How to sign thousands of statements efficiently using Merkle Trees.

This guide demonstrates how to sign a batch of statements using the SDK.

Protocol Context

Step 1: Prepare Your Batch

Collect all the Statements you want to attest.

// Let's say you have 10,000 statements from a data import
const statements: Statement[] = await processDataImport();

Step 2: Create the Attestation (Merkle Tree)

Use createAttestation. This function does the heavy lifting:

  1. Constructs a Merkle Tree from all statementFideIds.
  2. Computes the Root Hash.
  3. Signs the Root Hash with your provided signer.
import { 
    createAttestation, 
    generateEd25519KeyPair, 
    signEd25519 
} from '@fide.work/fcp';

// Generate or load your keypair (Ed25519 is recommended for speed/size)
const keyPair = await generateEd25519KeyPair();

const attestation = await createAttestation(
    statements.map(s => s.statementFideId!), // Extract just the IDs
    {
        method: 'ed25519',
        caip10User: `ed25519::${exported.address}`,
        sign: (root) => signEd25519(root, keyPair.privateKey)
    }
);

The result attestation object contains the merkleRoot and the signature.

Step 3: Provenance Statements

The protocol has a special pattern for linking content to its author: Provenance.

You must create a prov:wasGeneratedBy statement for each content statement in your batch. This links the content (Subject) to the Attestation (Object).

import { createProvenanceStatements } from '@fide.work/fcp';

const provenanceBatch = await createProvenanceStatements(
    statements.map(s => s.statementFideId!),
    attestation // The result from Step 2
);

// provenanceBatch is an array of ~10,000 NEW statements
// Each one says: "Statement X wasGeneratedBy Attestation Y"

Recursive Implementation

Currently, indexers infer provenance from the attestation object structure itself, so explicitly publishing these prov:wasGeneratedBy statements is optional but recommended for full semantic graph completeness.

Signing Methods

The SDK supports multiple signing algorithms.

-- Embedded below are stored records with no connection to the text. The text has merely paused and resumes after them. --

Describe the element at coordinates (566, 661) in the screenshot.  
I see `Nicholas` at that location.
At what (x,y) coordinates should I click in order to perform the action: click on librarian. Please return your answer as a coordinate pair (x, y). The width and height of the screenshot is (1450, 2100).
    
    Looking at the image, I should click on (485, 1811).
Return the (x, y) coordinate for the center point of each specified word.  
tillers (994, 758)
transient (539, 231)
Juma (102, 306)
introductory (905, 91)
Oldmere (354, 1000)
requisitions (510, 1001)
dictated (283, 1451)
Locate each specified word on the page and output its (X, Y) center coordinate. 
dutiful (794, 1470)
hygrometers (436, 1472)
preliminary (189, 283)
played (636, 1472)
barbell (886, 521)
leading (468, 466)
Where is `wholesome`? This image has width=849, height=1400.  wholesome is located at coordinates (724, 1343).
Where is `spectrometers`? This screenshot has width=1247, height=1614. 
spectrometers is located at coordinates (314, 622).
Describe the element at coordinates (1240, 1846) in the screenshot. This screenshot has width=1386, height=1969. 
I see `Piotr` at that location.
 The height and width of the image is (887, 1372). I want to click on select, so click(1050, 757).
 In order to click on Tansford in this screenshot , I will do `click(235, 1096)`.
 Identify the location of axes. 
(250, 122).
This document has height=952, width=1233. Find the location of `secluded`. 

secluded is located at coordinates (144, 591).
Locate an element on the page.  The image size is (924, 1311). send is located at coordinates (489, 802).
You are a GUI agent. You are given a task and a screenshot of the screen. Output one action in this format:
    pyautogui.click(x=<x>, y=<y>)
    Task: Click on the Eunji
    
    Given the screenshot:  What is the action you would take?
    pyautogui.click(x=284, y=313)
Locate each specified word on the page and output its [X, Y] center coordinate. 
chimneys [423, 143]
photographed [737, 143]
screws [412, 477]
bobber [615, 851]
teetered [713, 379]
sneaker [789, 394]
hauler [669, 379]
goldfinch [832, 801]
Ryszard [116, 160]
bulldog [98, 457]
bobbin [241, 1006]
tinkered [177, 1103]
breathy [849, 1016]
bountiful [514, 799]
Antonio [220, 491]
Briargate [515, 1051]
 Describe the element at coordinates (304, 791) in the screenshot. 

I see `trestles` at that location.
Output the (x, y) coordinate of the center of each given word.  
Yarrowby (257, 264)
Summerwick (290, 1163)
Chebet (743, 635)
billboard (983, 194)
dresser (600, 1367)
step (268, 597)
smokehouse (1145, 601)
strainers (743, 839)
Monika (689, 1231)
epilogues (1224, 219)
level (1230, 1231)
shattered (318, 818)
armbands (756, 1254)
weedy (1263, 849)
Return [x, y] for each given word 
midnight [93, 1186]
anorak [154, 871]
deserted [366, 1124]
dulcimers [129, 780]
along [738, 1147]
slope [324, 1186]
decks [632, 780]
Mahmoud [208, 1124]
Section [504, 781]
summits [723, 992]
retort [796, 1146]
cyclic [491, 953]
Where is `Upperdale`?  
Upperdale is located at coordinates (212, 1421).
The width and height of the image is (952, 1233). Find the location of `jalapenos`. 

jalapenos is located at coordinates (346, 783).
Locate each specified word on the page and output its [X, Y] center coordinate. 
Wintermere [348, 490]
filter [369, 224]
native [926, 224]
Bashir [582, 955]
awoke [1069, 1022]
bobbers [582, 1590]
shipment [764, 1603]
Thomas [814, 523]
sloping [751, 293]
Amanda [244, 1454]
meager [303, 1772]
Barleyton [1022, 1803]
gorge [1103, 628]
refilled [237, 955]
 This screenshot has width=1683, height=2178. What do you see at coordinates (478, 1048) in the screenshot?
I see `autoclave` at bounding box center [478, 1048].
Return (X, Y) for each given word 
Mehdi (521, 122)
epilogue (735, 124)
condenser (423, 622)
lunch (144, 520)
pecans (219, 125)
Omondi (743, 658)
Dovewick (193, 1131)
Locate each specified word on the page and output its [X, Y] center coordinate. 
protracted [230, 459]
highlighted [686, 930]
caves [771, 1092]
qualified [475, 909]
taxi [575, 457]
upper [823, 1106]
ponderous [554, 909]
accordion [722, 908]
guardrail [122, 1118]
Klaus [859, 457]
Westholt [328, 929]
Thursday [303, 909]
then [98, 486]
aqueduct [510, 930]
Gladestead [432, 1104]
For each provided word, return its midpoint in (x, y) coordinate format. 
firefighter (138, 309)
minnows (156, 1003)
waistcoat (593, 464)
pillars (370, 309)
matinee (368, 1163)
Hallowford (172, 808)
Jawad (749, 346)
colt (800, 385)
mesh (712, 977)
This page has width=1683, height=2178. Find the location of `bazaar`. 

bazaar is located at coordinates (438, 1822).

Fast, small keys, zero dependencies. Ideal for server-side bots and high-throughput indexers.

method: 'ed25519'

EIP-712 (Ethereum)

Compatible with Ethereum wallets (Metamask, etc). Use this if your user is signing with their browser wallet.

import { signEip712 } from '@fide.work/fcp';

// ...
method: 'eip712',
sign: (root) => signEip712(root, privateKey) // or via window.ethereum

Verification & Key Management

Verification

Statements can be verified by anyone—applications, indexers, or other agents—at any time.

Verification Checklist:

  1. Cryptographic Integrity — Extract the signer address from the signature and verify it matches the attestation's CAIP-10 user. See verifyAttestation().
  2. Authority — Confirm the signer has the "right" to make this statement (e.g., via sec:controller).
  3. Temporal Validity (optional) — Validate timestamps if your indexer uses them.
  4. Deduplication — Use the Attestation Fide ID to detect duplicate submissions.

Managing Signers

Key Rotation

When rotating keys (e.g., periodic security updates):

  1. Create a new keypair.
  2. Delegate control: New Key → sec:controller → Entity.
  3. End old control: Set schema:validThrough with an RFC 3339 UTC timestamp (e.g., "2026-02-08T00:00:00Z").

Key Compromise

If a key is compromised:

  1. Immediately set schema:validThrough to the compromise cutoff timestamp in RFC 3339 UTC.
  2. Statements signed after that date will be rejected by indexers who verify key validity.

Why Revocation Should Be Rejected

We explicitly reject a "Revocation" predicate.

  • Immutability: In a ledger/git system, you cannot "unsign" something that has already happened.
  • Solution: To revoke authority, set schema:validThrough on the control relationship. To correct a mistake, use prov:wasRevisionOf.